4―6月期の売上高は21%増の2676億円と増収。ドライバルク事業と自動車船事業の輸送需要が堅調だったため、営業利益も58%増の307億円と大幅な増益だった。純利益は97%増の725億円。
コンテナ船事業は、欧米の旺盛な個人消費により荷動きが回復。中東情勢に起因する喜望峰経由の迂回(うかい)ルート利用で船腹需給が引き締まり、一部地域でのコンテナ不足も重なり短期運賃が上昇した。ONEからの持ち分法投資利益は64%増の378億円に膨らんだ。

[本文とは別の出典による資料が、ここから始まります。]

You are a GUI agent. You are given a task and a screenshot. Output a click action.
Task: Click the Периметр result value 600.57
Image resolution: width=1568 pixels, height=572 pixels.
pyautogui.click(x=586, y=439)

セグメント別経常利益は、コンテナ船や自動車船などで構成される製品物流は50%増の664億円となった。そのうちコンテナ船事業は71%増の410億円。ドライバルクも5・4倍の76億円と大きく改善。エネルギー資源は一過性の要因で43%減の12億円にとどま った。
6月末時点の自己資本は1兆6319億円と3月末時点から400億円増加。有利子負債は2842億円に34億円減少し、自己資本比率は76%へ1ポイント改善した。DER(負債資本比率)は17%となっている。
通期連結業績予想は7月25日の発表から変更なく、売上高が前期比7%増の1兆200億円、営業利益が21%増の1020億円、経常利益が66%増の2200億円、純利益が2・1倍の2100億円。
年間配当予想は1株当たり85円(中間・期末各42・5円)で、5月の公表から変更しなかった。
決算会見に臨んだ山鹿徳昌取締役専務執行役員は、「営業キャッシュフローの想定外の上振れを踏まえ、追加の成長投資や株主還元を慎重に見極めて、決めた施策は速やかに実行していく」と説明した。